Both accounts offer powerful tax advantages for retirement savings, but they work in opposite ways. This guide explains the differences and helps you decide which one is right for your situation.

Rates and figures as of May 2026.

Roth IRA vs Traditional IRA: Quick Comparison

Feature Roth IRA Traditional IRA
Tax treatment of contributions After-tax (no deduction) Pre-tax (may be deductible)
Tax treatment of withdrawals Tax-free in retirement Taxed as ordinary income
Income limits to contribute Yes (phases out at higher incomes) No income limits to contribute
Deduction limits No deduction Depends on income and workplace plan
Required minimum distributions None (during owner’s lifetime) Must start at age 73
Early withdrawal of contributions Anytime, tax and penalty-free Taxes + 10% penalty before age 59.5
2026 contribution limit $7,000 ($8,000 if 50+) $7,000 ($8,000 if 50+)

How a Roth IRA Works

With a Roth IRA, you contribute money you have already paid taxes on. The money grows tax-free, and when you withdraw it in retirement (after age 59.5 and the account has been open at least 5 years), you owe no taxes at all.

This is especially valuable if you expect your income — and tax rate — to be higher in retirement than it is now.

How a Traditional IRA Works

With a traditional IRA, your contributions may be tax-deductible in the year you make them. The money grows tax-deferred — you do not pay taxes until you withdraw it in retirement.

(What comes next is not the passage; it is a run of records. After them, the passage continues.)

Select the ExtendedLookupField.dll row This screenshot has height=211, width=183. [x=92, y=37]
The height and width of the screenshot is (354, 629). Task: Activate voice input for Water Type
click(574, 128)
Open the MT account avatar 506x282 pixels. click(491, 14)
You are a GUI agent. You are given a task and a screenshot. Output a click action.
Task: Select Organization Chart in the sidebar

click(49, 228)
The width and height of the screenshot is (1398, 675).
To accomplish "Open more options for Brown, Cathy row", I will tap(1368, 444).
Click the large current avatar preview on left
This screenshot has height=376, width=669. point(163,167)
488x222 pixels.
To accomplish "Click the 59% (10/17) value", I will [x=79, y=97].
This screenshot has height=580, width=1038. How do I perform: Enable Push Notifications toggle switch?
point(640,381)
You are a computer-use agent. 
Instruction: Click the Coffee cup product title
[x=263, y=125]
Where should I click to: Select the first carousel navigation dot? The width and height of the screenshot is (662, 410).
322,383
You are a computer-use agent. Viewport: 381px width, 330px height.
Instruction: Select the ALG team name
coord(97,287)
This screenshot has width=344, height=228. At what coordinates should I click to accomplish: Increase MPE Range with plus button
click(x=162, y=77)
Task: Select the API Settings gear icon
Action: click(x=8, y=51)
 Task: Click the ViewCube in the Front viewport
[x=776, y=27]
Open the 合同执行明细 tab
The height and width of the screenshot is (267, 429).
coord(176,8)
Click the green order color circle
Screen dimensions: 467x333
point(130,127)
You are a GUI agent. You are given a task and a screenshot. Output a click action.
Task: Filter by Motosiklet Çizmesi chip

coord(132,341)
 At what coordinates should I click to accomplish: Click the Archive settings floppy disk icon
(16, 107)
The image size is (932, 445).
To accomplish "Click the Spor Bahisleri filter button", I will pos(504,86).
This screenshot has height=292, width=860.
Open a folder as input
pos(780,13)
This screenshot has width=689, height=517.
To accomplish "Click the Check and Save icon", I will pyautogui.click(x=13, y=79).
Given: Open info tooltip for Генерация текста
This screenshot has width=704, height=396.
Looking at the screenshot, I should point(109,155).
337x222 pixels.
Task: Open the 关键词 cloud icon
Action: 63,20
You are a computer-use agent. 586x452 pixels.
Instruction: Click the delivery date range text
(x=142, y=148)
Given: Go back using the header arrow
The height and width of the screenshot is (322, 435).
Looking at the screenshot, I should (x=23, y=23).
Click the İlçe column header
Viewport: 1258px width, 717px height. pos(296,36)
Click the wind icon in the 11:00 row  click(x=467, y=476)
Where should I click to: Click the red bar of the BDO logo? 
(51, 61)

If you are in a high tax bracket now and expect a lower rate in retirement, a traditional IRA can reduce your tax bill more than a Roth would.

Roth IRA Income Limits in 2026

Filing Status Full Contribution Up To Phase-Out Range No Contribution Above
Single / Head of Household $150,000 $150,000–$165,000 $165,000
Married Filing Jointly $236,000 $236,000–$246,000 $246,000
Married Filing Separately $0 $0–$10,000 $10,000

If your income is above the Roth IRA limit, look into the backdoor Roth IRA strategy: contribute to a non-deductible traditional IRA, then convert it to a Roth.

Traditional IRA Deductibility in 2026

You can always contribute to a traditional IRA regardless of income. But you can only deduct the contribution from your taxes if:

  • You (and your spouse) are not covered by a workplace retirement plan, OR
  • Your income is below a certain threshold if you are covered by a workplace plan.

For 2026, single filers covered by a workplace plan can deduct the full amount up to $79,000 MAGI. The deduction phases out between $79,000 and $89,000.

Which Should You Choose?

Use this simple rule as a starting point:

  • Choose a Roth IRA if: You are early in your career, expect higher income in the future, or value flexibility (no RMDs, can withdraw contributions anytime).
  • Choose a traditional IRA if: You are in a high tax bracket now and expect to be in a lower one in retirement, or if you want to reduce your taxable income this year.
  • Do both: Split contributions between the two if you are unsure. Just make sure the total does not exceed the annual limit.

Where to Open an IRA

You can open an IRA at most major brokerages. Look for:

  • No account minimums or low minimums
  • Wide selection of low-cost index funds
  • Commission-free trades

Popular options include Fidelity, Vanguard, Schwab, and Betterment. All offer both Roth and traditional IRAs.